-- Raw records --
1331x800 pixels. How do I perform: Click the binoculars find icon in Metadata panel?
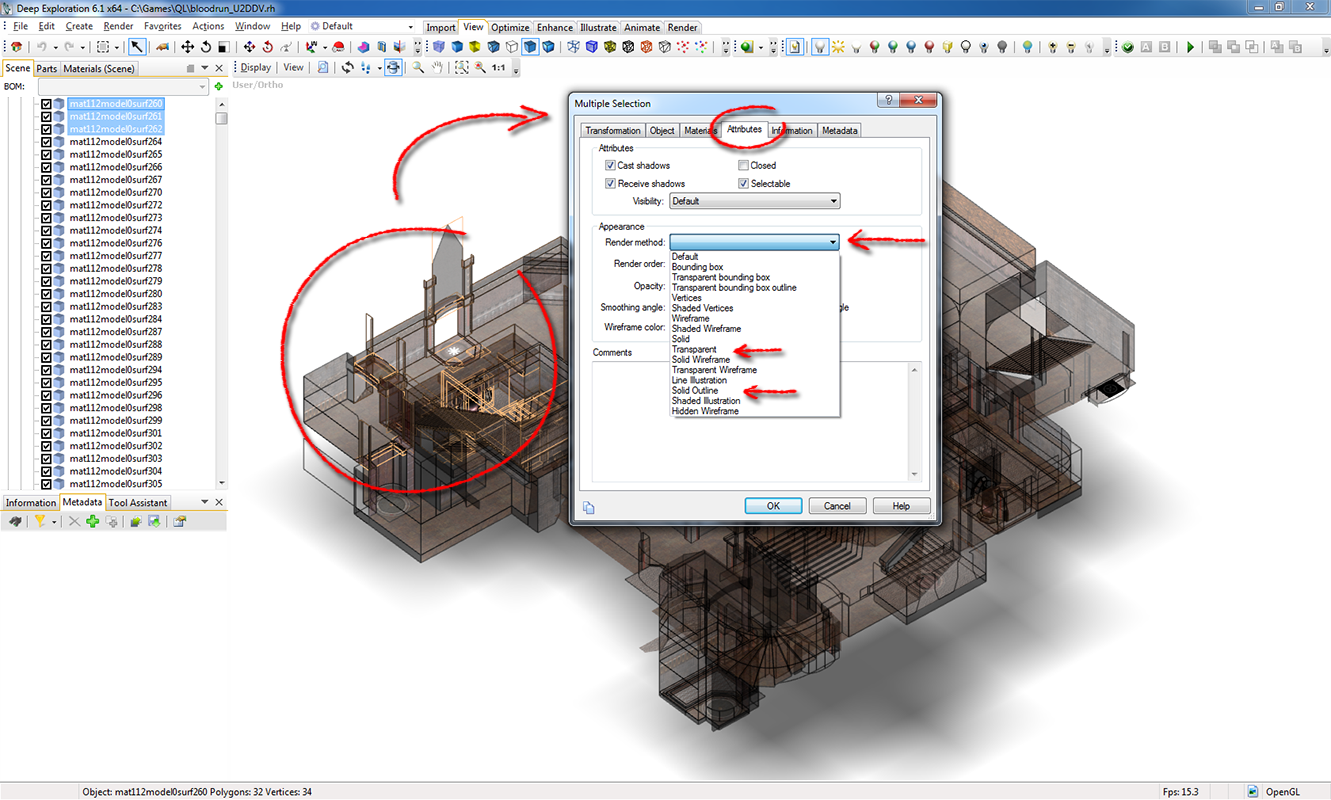pos(15,522)
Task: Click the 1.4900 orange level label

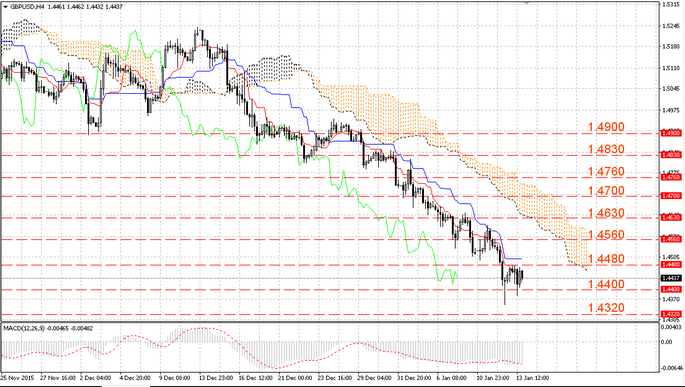Action: point(606,127)
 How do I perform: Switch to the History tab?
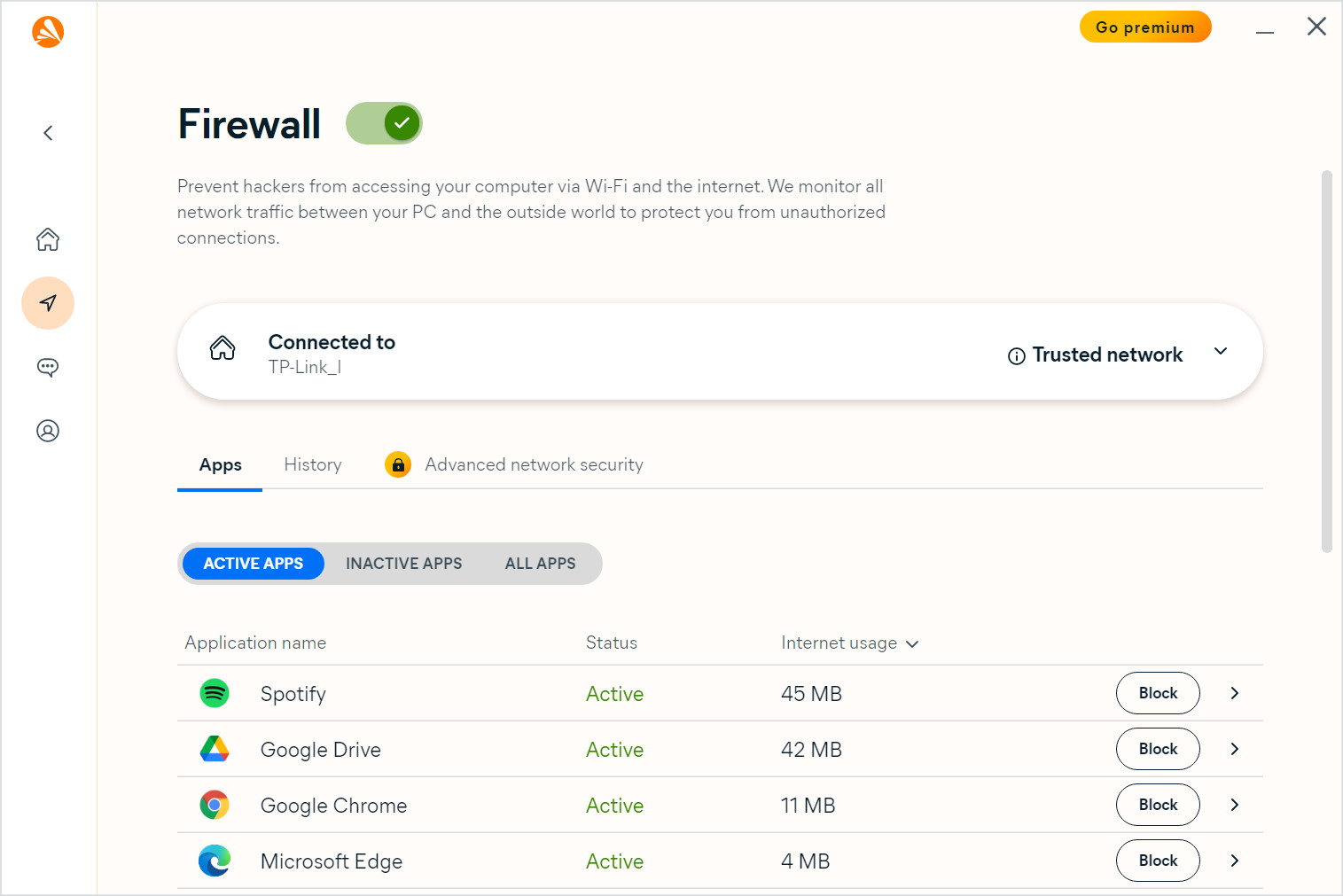click(312, 464)
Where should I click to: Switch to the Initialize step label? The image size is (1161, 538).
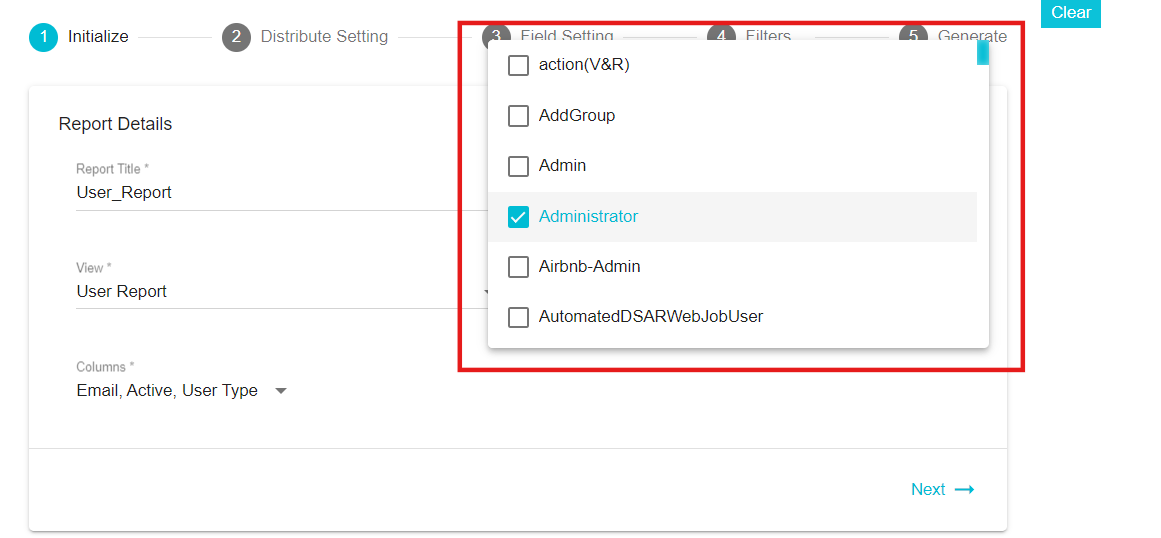tap(98, 36)
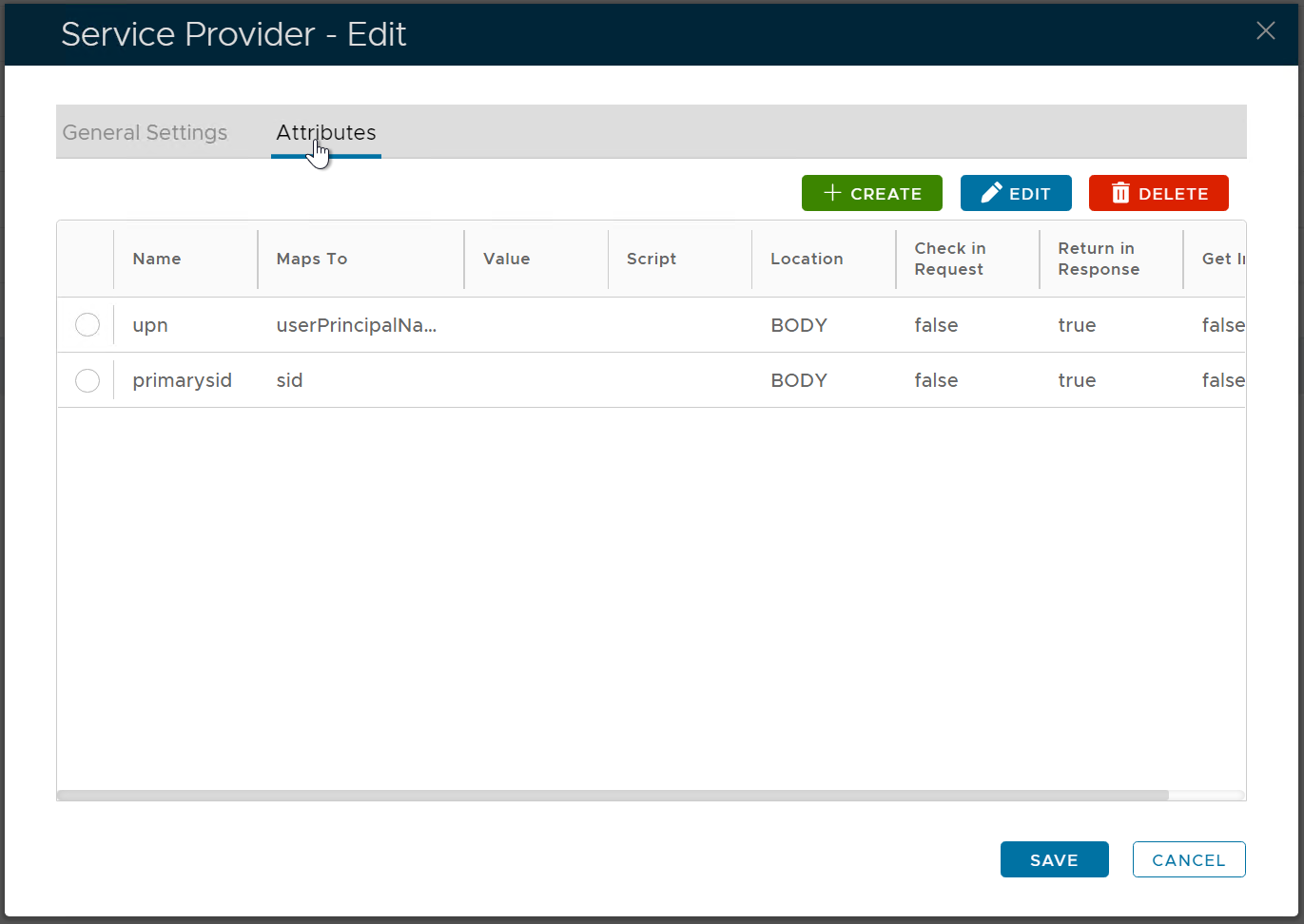Click the trash can icon on Delete

coord(1120,193)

-- Work to be completed --
Turn every line of the records above into a Markdown table with the columns "Row" and "Line," numbering the rows and leaving out blank lines. Leave the pictures out of your answer.

-- Result for this task --
| Row | Line |
|---|---|
| 1 | 1331x800 pixels. How do I perform: Click the binoculars find icon in Metadata panel? |
| 2 | pos(15,522) |
| 3 | Task: Click the 1.4900 orange level label |
| 4 | Action: point(606,127) |
| 5 |  How do I perform: Switch to the History tab? |
| 6 | click(312, 464) |
| 7 | Where should I click to: Switch to the Initialize step label? The image size is (1161, 538). |
| 8 | tap(98, 36) |
| 9 | Click the trash can icon on Delete |
| 10 | coord(1120,193) |